Associated Conditions

CP is primarily a motor disorder, but associated conditions are common and often have more day-to-day impact than the motor difficulty itself. These include:

  • Intellectual disability (in around 30-50% of those with CP, with wide variation)
  • Epilepsy (around 25-35%)
  • Speech and language difficulties
  • Feeding and swallowing problems (dysphagia)
  • Visual impairment
  • Hearing loss
  • Pain (often undertreated)
  • Emotional and behavioural difficulties

The presence and severity of these features doesn't track tightly with GMFCS level – a child at GMFCS I can have significant epilepsy or learning difficulties; a child at GMFCS V may have intact cognition.

Management and Support

There's no cure for CP. What early and sustained intervention does is improve function, prevent secondary complications (contractures, hip dislocations, pain), and support the child to do as much as possible. The strongest evidence is for physiotherapy and occupational therapy, particularly intensive, goal-directed approaches.

Physiotherapy in CP has shifted markedly over the last twenty years. Older approaches relied heavily on passive stretching; current practice emphasises active, task-specific, goal-directed work. Constraint-induced movement therapy (CIMT), developed by Edward Taub at the University of Alabama, has good evidence for upper-limb function in hemiplegic CP – the unaffected arm is restrained for periods, forcing intensive use of the affected one. The HABIT (Hand-Arm Bimanual Intensive Training) programme developed by Andrew Gordon at Columbia University is another well-supported intensive approach.

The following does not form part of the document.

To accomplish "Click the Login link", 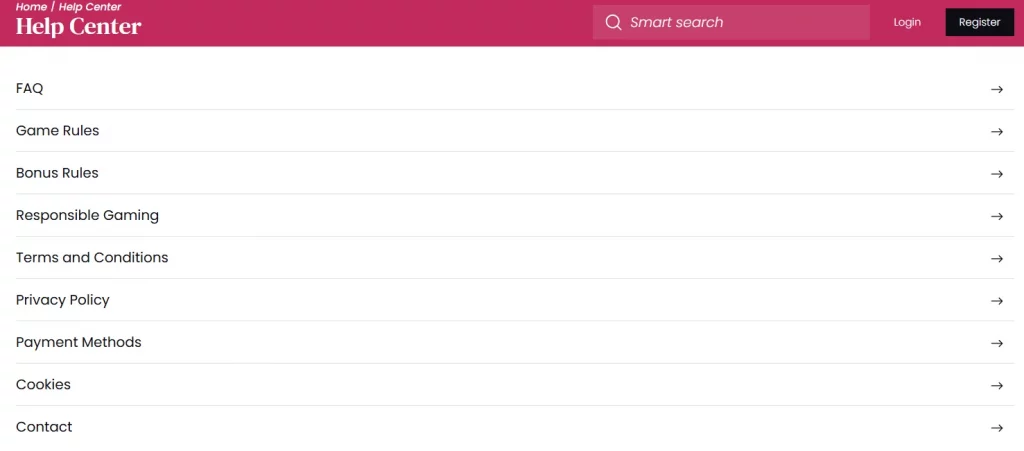I will click(x=907, y=22).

For spastic CP, managing tone is a major goal. Options include:

  • Oral baclofen – reduces overall muscle tone
  • Intrathecal baclofen – a pump delivering medication directly into spinal fluid, used in more severe cases
  • Botulinum toxin injections to specific muscles – widely used to reduce local spasticity, typically combined with intensive physiotherapy in the weeks after injection
  • Selective dorsal rhizotomy – neurosurgery cutting selected sensory nerve roots to reduce spasticity, considered in carefully selected children
  • Orthopaedic surgery – tendon lengthening and other procedures for fixed contractures or deformity

For children whose speech is severely affected, augmentative and alternative communication (AAC) is essential. Eye-gaze technology has been transformative for children with very limited motor function – a child who can move only their eyes can now write, choose, and converse.

Education and Daily Life

Children with CP have hugely varied educational needs depending on motor severity and associated conditions. Many children with mild CP, particularly hemiplegia without learning difficulties, attend mainstream school with minimal support. Others need specialist provision and significant adaptations.

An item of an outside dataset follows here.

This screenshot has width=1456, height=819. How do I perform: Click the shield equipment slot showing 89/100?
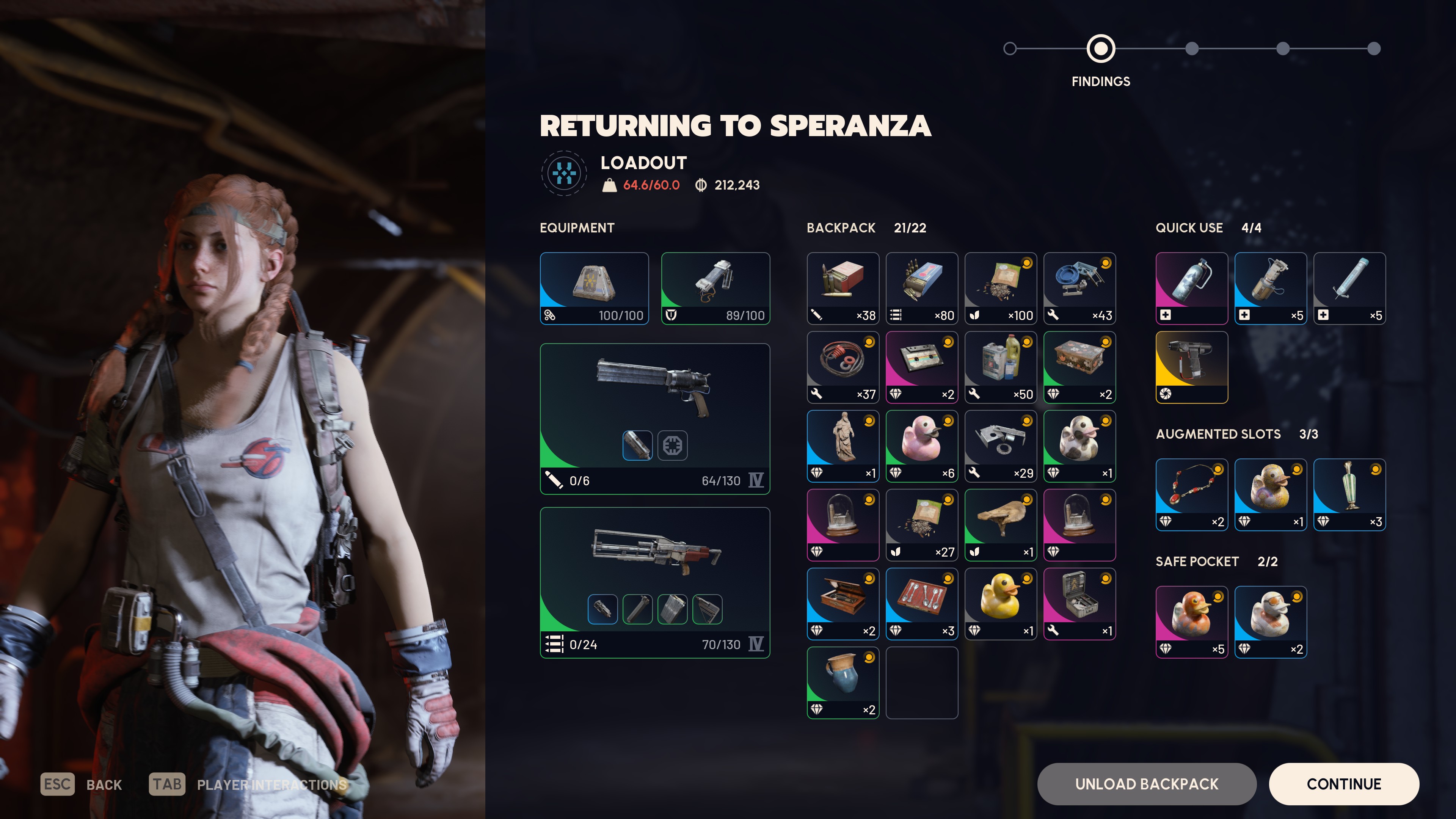(x=715, y=288)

In England, an Education, Health and Care plan (EHC plan) provides the framework for ensuring specialist support is in place. Physiotherapy, OT, and SLT can be incorporated into the school day, which is more effective than treating them as separate appointments outside school.

Adults with CP without severe associated conditions have life expectancies approaching the general population. The Cerebral Palsy Alliance in Australia has produced detailed data on long-term outcomes, and the move toward CP registers (including the UK Cerebral Palsy Register based at the University of Liverpool) has improved understanding of population-level outcomes.

For UK families, Scope and the Cerebral Palsy Society are the main organisations for support, information, and advocacy.

Key Takeaways

Cerebral palsy (CP) is the most common physical disability in childhood, affecting approximately 1 in 400 children in the UK. It is caused by damage to or differences in the developing brain and results in lifelong difficulties with movement and posture. CP is not progressive – the underlying brain injury does not worsen – though its functional effects change as the child grows. Early intensive intervention, particularly physiotherapy and occupational therapy, substantially improves functional outcomes. Most people with cerebral palsy live into adulthood with good quality of life, and the majority are able to walk.